Internet-Draft                  EVPN L3MH                   October 2025


   Figure 1 shows a MC-LAG multi-homing topology where PE1 and PE2 are
   part of the same redundancy group providing multi-homing to CE1 via
   interfaces I1 and I2.  PE1, PE2 and PE3 are attached to the same
   L3VPN thru the core (running [RFC4364] and/or [RFC9136] procedures).
   Interfaces I1 and I2 are Bundle-Ethernet interfaces running LACP
   protocol.  The CE device can be a layer-2 or layer-3 device
   connecting to the redundant PEs over a single LACP LAG port.

   In the case of a layer-3 CE device, this document looks to solve the
   case of an IGP adjacency between PEs and CE.  Further study is needed
   to support BGP PE to CE protocols.  The core, shown as IP or MPLS
   enabled, provides wide range of L3 services.  MC-LAG multi-homing
   functionality is decoupled from those services in the core and it
   focuses on providing multi-homing to CE.

   To deliver resilient layer-3 services and provide traffic load-
   balancing towards the access, the two service PEs advertise layer-3
   reachability towards the layer-3 core and both be eligible to receive
   traffic and forward towards the Access.

1.1.  Problems with unicast load-balancing from core to CE

   The layer-2 hashing performed by CE over its LAG port means that its
   possible for only one service PE to populate its ARP/ND cache.  Take
   for example PE1 and PE2 from Figure 1.  If CE1 ARP/ND response
   happens to always hash over I1 towards PE1, then PE2 ARP/ND table
   remains empty.  Since unicast traffic from remote PEs can be received
   by either service PE, traffic that reaches the service PE2 does not
   find an ARP entry matching the host IP address and traffic is dropped
   until its ARP/ND table is updated.

   If the CEs hash implementation always calculates the ARP/ND response
   towards PE1, the resolution on PE2 never succeeds and traffic load
   balanced to PE2 is permanently dropped.

   The route sync solution is described in Section 2.5

1.2.  Problems with multicast from core to CE

   Like the unicast behavior above, multicast IGMP/MLD join messages
   from CE to LAG link may always hash to a single PE.

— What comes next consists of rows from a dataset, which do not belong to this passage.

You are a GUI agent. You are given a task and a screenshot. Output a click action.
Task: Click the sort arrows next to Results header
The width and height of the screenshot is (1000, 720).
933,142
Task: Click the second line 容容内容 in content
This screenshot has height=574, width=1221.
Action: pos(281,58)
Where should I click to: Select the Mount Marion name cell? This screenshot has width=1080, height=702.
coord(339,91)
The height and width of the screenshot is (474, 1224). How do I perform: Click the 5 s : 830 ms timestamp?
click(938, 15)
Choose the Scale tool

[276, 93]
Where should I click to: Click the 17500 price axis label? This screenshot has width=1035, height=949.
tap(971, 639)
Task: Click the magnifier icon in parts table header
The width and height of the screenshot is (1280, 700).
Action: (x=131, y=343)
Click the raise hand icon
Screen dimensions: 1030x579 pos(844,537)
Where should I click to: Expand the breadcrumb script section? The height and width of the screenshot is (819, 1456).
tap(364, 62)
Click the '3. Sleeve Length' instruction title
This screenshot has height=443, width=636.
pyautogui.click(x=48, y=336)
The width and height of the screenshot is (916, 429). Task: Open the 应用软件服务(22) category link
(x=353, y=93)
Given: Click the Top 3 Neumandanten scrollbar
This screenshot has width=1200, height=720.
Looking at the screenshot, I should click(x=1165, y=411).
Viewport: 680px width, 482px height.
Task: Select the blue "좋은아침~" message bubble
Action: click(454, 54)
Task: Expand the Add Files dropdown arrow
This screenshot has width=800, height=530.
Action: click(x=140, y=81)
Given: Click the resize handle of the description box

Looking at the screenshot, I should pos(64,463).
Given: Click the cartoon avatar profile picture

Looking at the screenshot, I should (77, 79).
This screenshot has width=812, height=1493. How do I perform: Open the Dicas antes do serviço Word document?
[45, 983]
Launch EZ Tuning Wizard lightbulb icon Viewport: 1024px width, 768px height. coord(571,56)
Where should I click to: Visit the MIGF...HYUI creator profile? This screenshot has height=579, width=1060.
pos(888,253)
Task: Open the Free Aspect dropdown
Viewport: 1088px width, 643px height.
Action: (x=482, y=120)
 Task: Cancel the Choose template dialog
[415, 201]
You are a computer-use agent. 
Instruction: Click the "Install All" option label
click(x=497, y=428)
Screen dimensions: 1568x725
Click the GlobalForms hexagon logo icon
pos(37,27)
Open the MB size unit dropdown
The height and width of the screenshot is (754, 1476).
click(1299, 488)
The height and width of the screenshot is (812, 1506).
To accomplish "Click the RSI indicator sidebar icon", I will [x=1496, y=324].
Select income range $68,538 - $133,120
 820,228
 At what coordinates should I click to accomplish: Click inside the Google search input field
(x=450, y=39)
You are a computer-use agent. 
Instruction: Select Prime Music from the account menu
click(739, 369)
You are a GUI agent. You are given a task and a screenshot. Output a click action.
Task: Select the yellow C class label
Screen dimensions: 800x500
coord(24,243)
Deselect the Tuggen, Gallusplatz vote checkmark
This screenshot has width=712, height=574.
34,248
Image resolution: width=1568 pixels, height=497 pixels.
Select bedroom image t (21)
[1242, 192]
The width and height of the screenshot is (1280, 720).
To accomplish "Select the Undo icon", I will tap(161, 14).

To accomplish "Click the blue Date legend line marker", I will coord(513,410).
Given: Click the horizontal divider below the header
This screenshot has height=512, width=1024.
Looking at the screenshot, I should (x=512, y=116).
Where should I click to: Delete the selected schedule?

   When PIM runs on both redundant layer-3 PEs, both serving multicast
   for the same access segment, PIM hello messages [RFC7761] issued by
   I1 (Figure 1) are not received by I2, and, vice versa; PIM hello
   messages issued by I2 are not received by I1.  This is due to the CE
   not being able to switch traffic between the two members of the same
   LAG.  Both PEs therefore become PIM Designated Router (DR).  The PIM


MacKenzie, et al.         Expires 23 April 2026                 [Page 4]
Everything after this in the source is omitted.